• What is being asked:
Among the records below, find the line that has "Türkçe (163, 7)"; from there, give the lines again exactly, and stop after the line that has "Apartamente de vânzare Satu Mare (57, 2127)".

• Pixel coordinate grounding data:

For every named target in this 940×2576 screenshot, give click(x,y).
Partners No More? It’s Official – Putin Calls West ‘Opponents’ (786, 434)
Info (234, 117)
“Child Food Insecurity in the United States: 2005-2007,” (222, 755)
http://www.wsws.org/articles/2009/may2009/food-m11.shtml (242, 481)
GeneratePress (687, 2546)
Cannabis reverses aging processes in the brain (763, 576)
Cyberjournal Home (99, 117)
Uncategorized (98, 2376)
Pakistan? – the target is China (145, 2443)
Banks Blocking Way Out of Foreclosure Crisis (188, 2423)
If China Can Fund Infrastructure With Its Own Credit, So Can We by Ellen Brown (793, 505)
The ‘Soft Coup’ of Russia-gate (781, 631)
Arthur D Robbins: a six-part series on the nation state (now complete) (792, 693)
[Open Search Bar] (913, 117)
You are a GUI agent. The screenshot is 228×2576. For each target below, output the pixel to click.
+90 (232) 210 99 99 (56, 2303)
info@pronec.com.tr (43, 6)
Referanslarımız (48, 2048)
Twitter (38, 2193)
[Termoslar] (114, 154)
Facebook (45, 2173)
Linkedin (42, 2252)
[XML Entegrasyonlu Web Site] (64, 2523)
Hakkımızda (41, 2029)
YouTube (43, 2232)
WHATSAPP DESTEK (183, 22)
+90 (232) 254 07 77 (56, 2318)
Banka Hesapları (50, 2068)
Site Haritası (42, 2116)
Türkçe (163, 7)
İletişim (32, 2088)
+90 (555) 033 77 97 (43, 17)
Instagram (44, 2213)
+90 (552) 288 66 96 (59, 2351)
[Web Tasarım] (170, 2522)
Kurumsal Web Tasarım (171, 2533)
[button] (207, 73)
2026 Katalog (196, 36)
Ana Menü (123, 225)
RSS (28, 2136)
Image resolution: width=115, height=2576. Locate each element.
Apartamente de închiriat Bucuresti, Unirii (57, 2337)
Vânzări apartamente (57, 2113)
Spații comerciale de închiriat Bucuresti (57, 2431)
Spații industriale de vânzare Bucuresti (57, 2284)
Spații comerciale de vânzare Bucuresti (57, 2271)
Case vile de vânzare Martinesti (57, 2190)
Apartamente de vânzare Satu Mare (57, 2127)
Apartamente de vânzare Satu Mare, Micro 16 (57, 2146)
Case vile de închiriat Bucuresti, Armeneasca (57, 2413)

• Answer to this exercise:
Türkçe (163, 7)
İletişim (32, 2088)
+90 (555) 033 77 97 (43, 17)
Instagram (44, 2213)
+90 (552) 288 66 96 (59, 2351)
[Web Tasarım] (170, 2522)
Kurumsal Web Tasarım (171, 2533)
[button] (207, 73)
2026 Katalog (196, 36)
Ana Menü (123, 225)
RSS (28, 2136)
Image resolution: width=115, height=2576. Locate each element.
Apartamente de închiriat Bucuresti, Unirii (57, 2337)
Vânzări apartamente (57, 2113)
Spații comerciale de închiriat Bucuresti (57, 2431)
Spații industriale de vânzare Bucuresti (57, 2284)
Spații comerciale de vânzare Bucuresti (57, 2271)
Case vile de vânzare Martinesti (57, 2190)
Apartamente de vânzare Satu Mare (57, 2127)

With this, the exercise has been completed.